I am not someone who ever wished for twins, instead held them in some kind of awe. So if you feel anxious, yes, I am there with you.

I have nursed a newborn and a toddler a couple times, but not two same age babies.

But people told me what I did was impossible too, and yet it wasn't.

Back in the day I had a neighbor with a child who then had twins 18 months later. She nursed them all. She was funny and fantastic when I met her when her twins were two. They were identical twins, but no so much. If you knew them very well at all, they weren't that hard to tell apart.

(Shoot, there are many people who can't tell John and Dan apart, confuse their names, and they're not even twins.)

Sigh. Glad for you, excited and scared for the adventure. And Jasper? Will be FINE. If my kids survived their siblings, Jasper will survive his too. xo. Val

Becca Groves said...

I'd like to add a #13

Today we went to get the eggs out of the coop and one was twice as big as normal. We took pictures and I asked Rory if he thought it would be a double yolk. We cracked it and sure enough, there were two yolks in there. I said to Rory, "oh dear, Meta is going to get very, very big."

I hope that makes you laugh. If not, just add it to the list of unhelpful things people say...

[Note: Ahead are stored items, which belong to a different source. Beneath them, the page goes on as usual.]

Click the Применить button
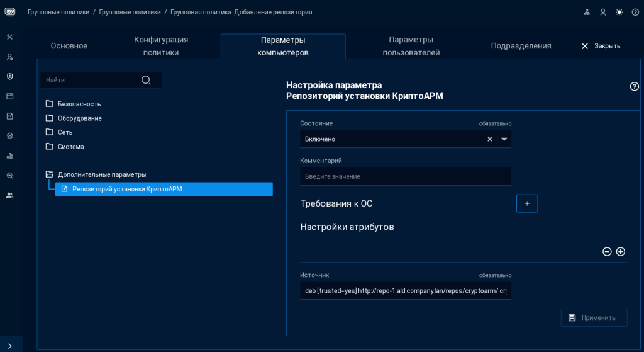Viewport: 644px width, 352px height. [594, 318]
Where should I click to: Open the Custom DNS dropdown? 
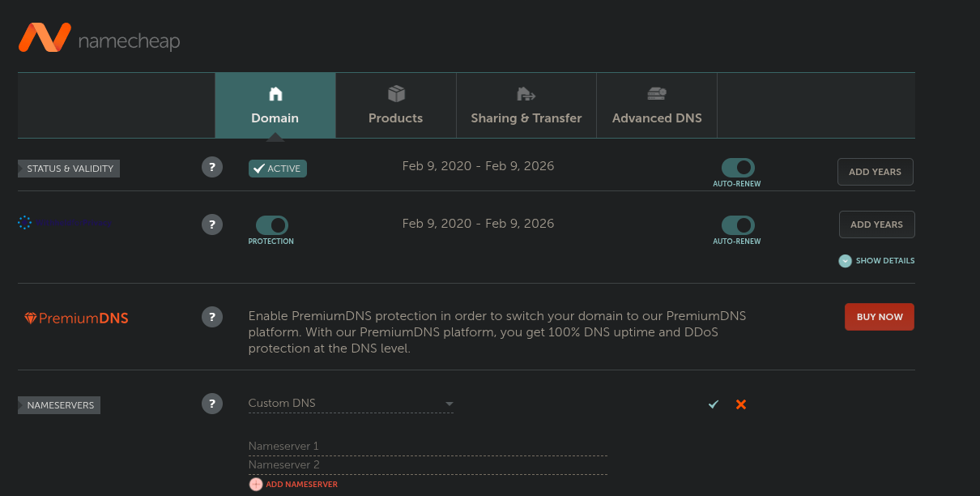pyautogui.click(x=351, y=404)
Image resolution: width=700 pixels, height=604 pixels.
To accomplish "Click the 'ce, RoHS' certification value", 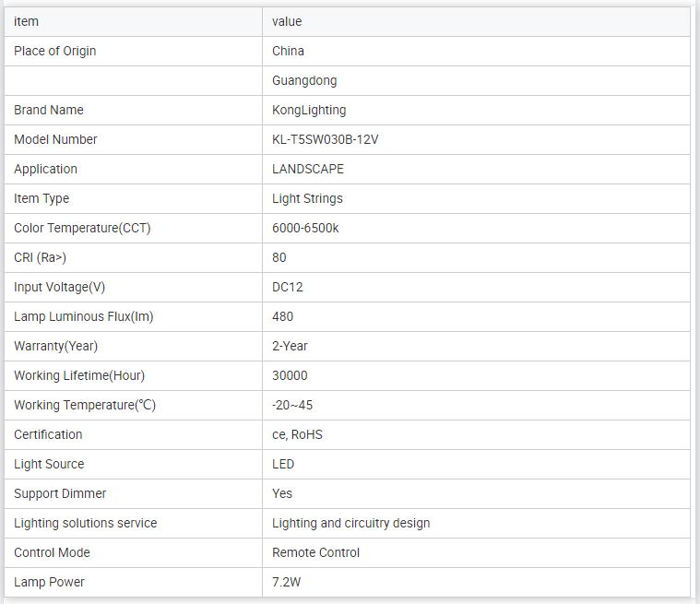I will (297, 434).

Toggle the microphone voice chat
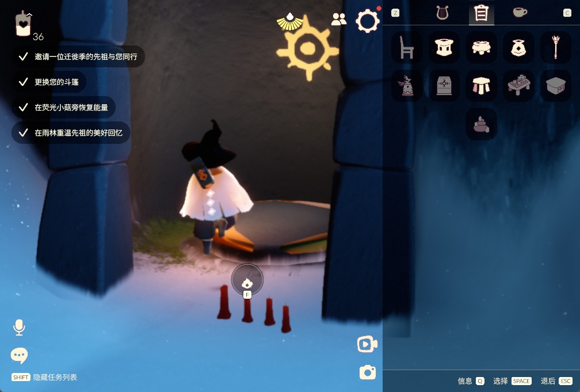[x=19, y=328]
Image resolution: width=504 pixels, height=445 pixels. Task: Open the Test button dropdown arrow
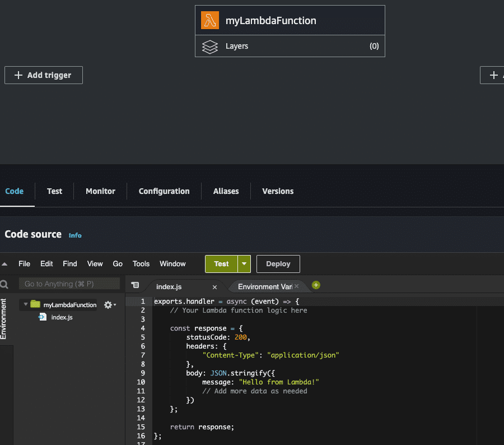pyautogui.click(x=244, y=263)
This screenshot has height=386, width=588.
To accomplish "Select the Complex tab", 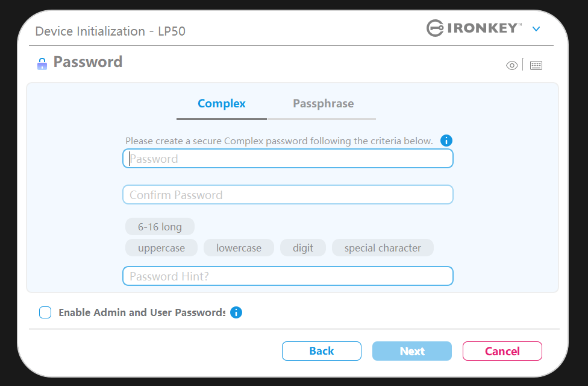I will point(222,104).
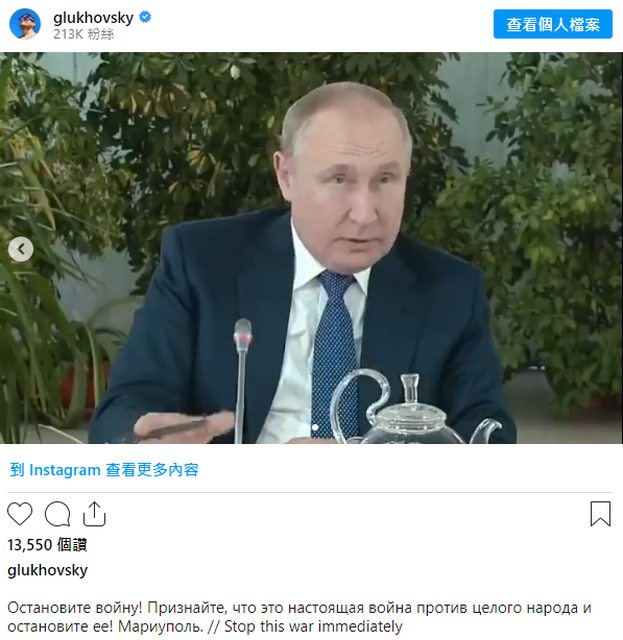Click the 'Stop this war immediately' caption text
This screenshot has width=623, height=640.
313,626
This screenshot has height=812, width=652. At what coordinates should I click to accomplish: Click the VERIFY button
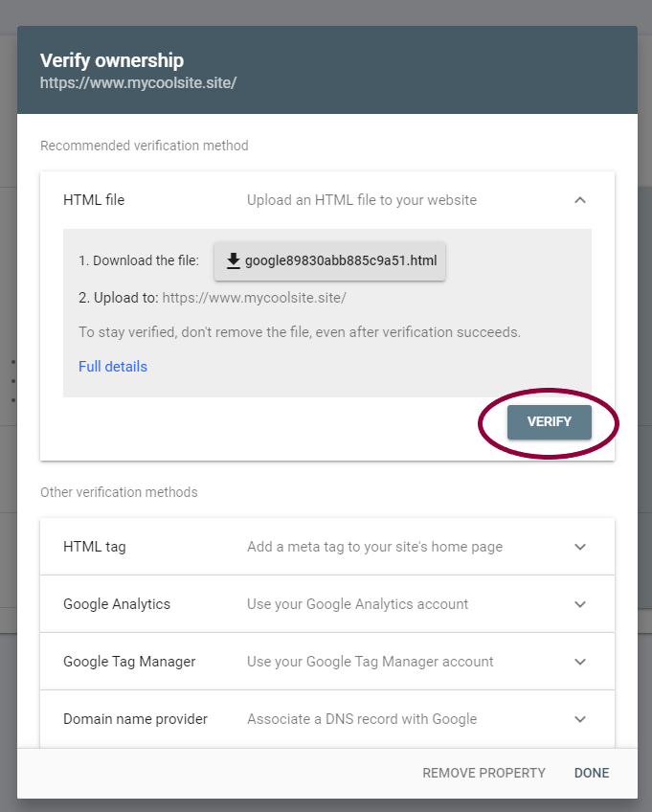point(549,422)
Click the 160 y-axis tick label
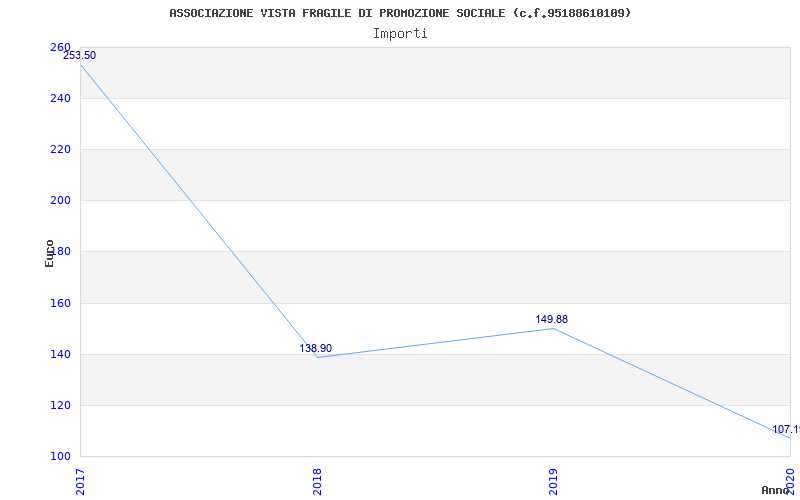This screenshot has width=800, height=500. coord(60,303)
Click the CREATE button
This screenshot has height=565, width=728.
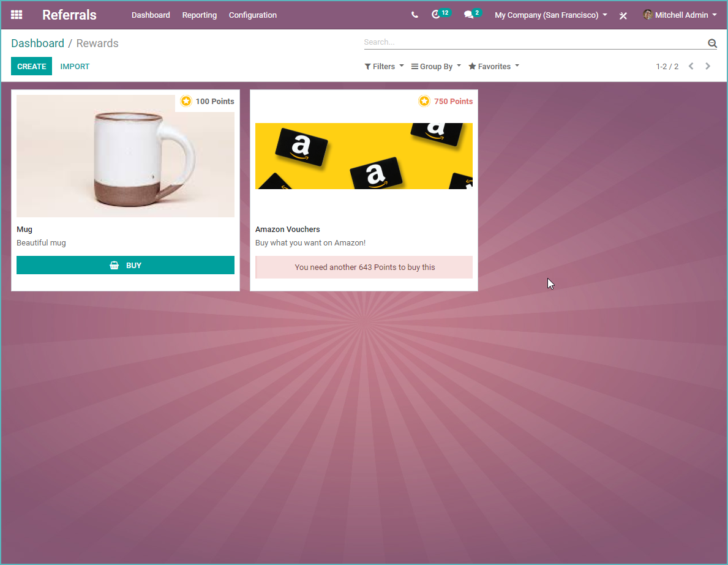coord(31,66)
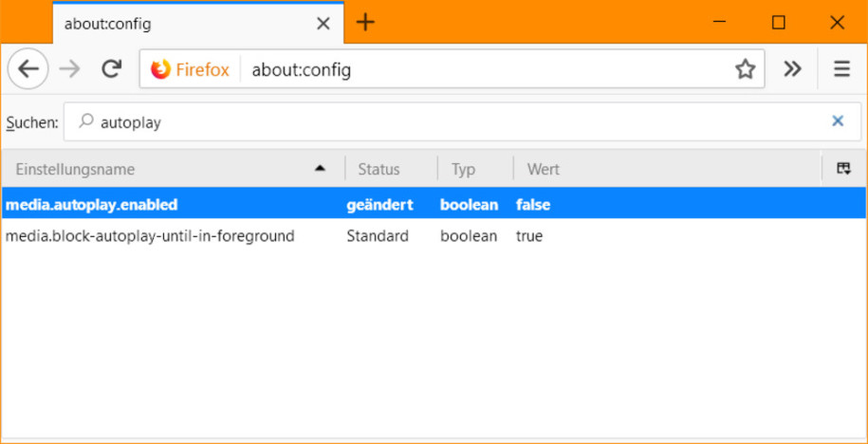Screen dimensions: 868x444
Task: Open the Firefox hamburger menu
Action: (841, 69)
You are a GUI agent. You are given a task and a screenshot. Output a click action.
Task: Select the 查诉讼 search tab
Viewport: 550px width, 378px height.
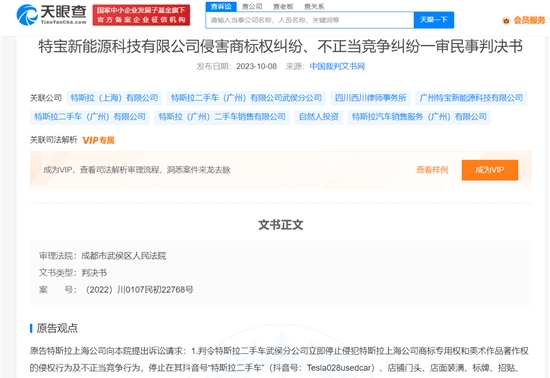tap(221, 6)
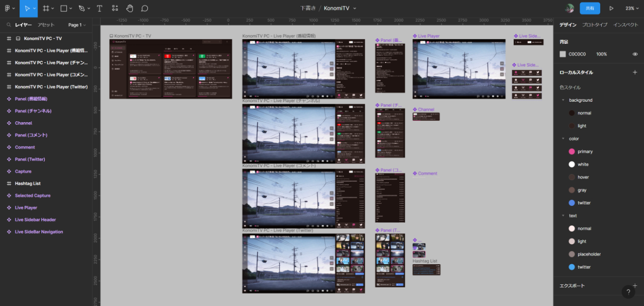Open the 23% zoom level dropdown

coord(632,8)
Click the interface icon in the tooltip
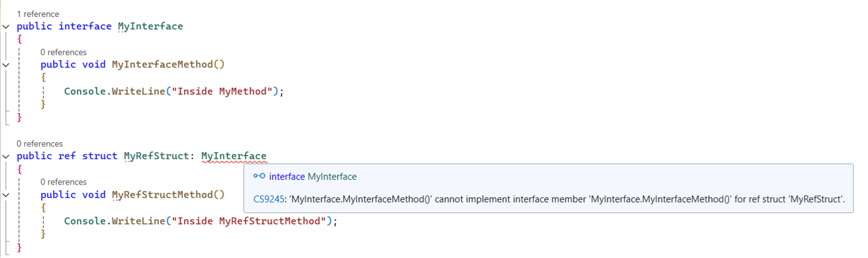Viewport: 868px width, 258px height. point(259,176)
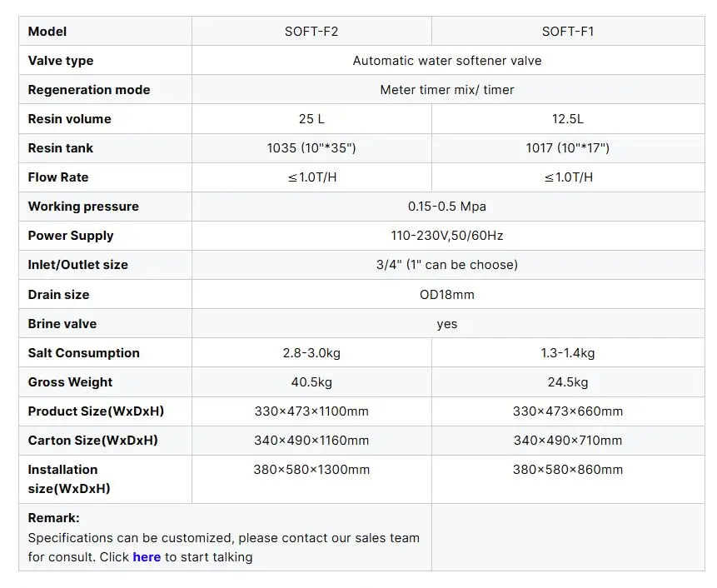Click the SOFT-F1 model header cell
Screen dimensions: 717x588
tap(568, 32)
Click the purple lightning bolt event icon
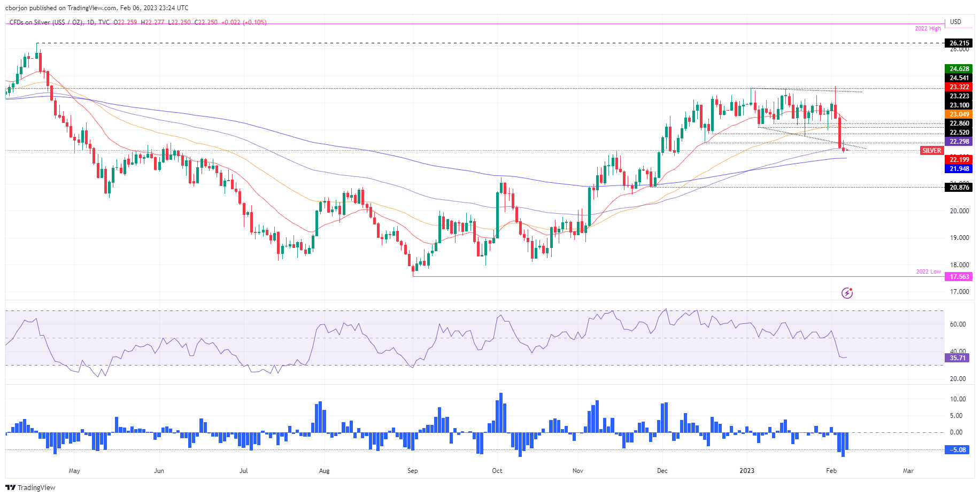 coord(847,293)
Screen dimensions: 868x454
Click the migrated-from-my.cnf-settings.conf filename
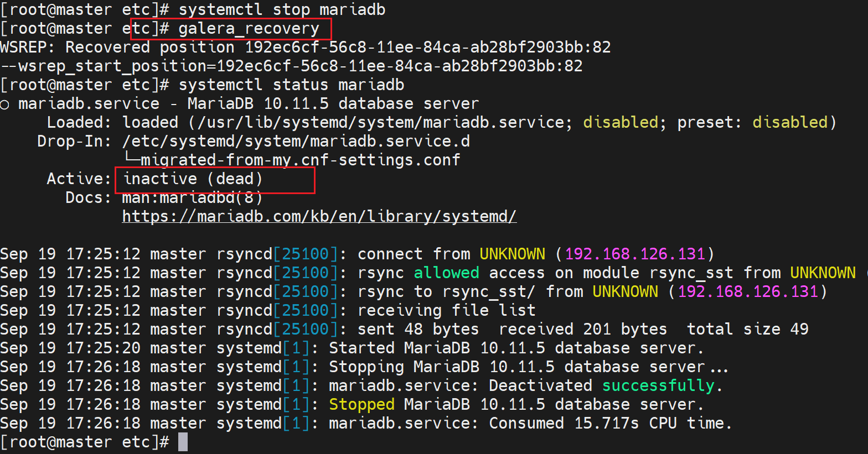[300, 160]
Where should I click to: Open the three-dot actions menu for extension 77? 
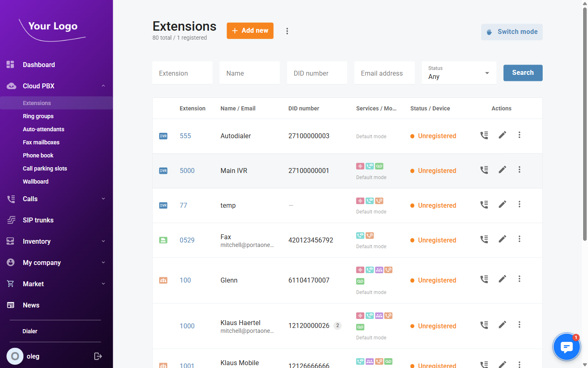tap(519, 204)
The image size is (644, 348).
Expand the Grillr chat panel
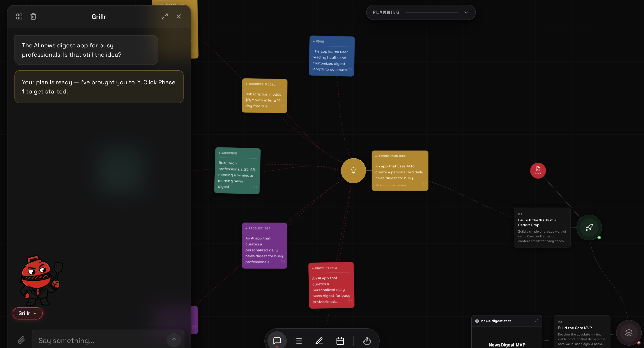165,17

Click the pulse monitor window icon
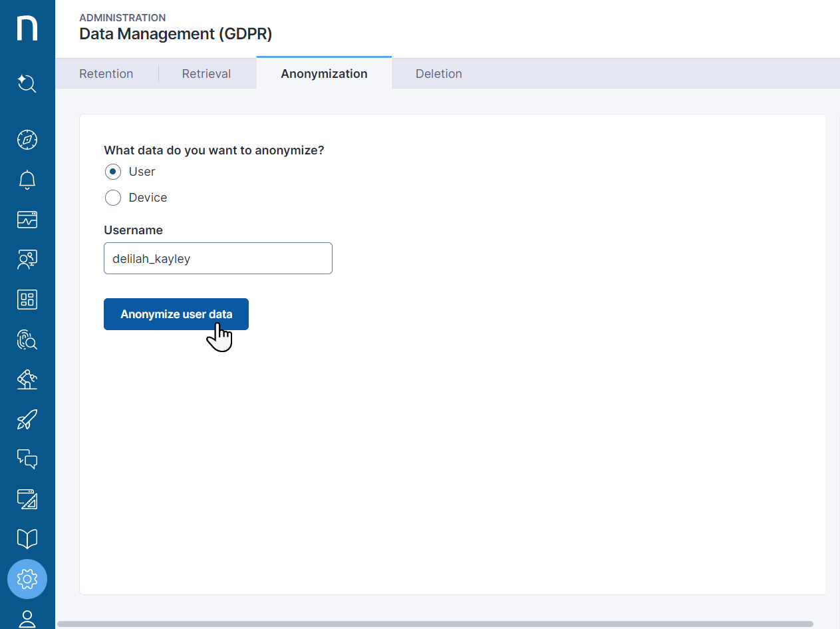(x=27, y=220)
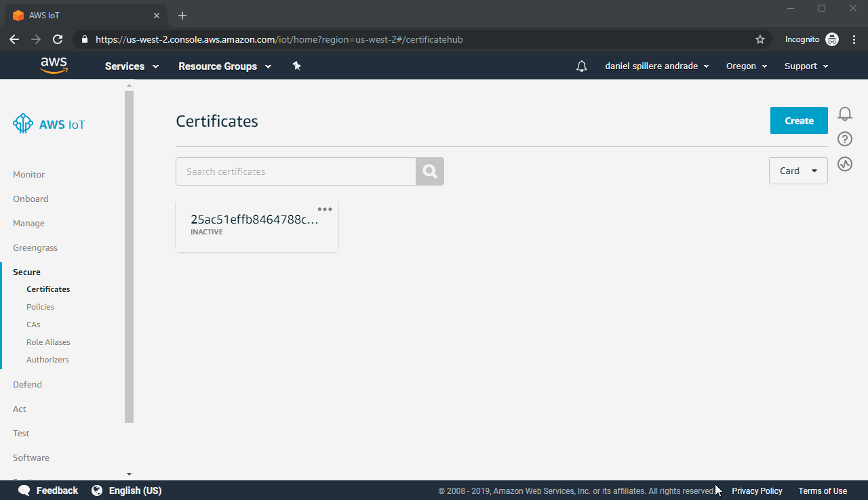Click the pin shortcut icon in navbar
This screenshot has width=868, height=500.
click(296, 66)
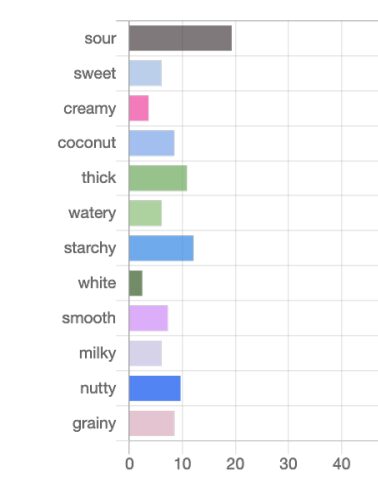Select the light green watery bar
This screenshot has height=499, width=378.
[x=145, y=213]
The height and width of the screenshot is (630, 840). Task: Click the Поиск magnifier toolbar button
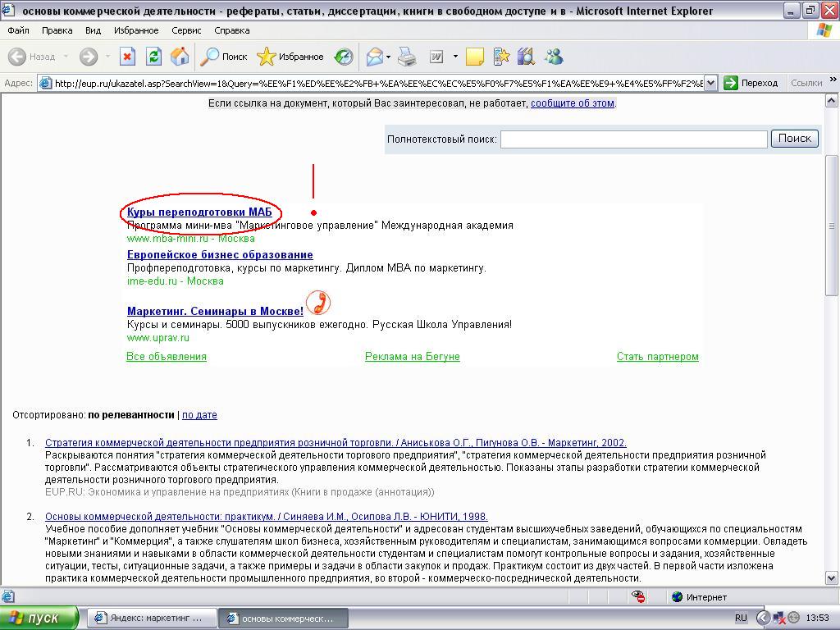[224, 57]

And once again, I can't tell me how excited, thrilled and delighted I am for you. I have a feeling there is a special double joy you get to experience with twins, that the rest of the world will never fully understand.

Meta Herrick Carlson said...

I do laugh. And yes - I will get very, very big! :)

Jill said...

Meta, you look beautiful and I AM SO HAPPY for you and Matt. We will help in any way we can, because yes, you will have your hands full, but full is good.

P.S. Remind me to tell you the horribly awkward and embarrassing story about the woman who asked me when I was expecting my third. Sometimes people don't turn their brains on when they go out in public...I know because I frequently leave mine at home...next to something else important like baby wipes.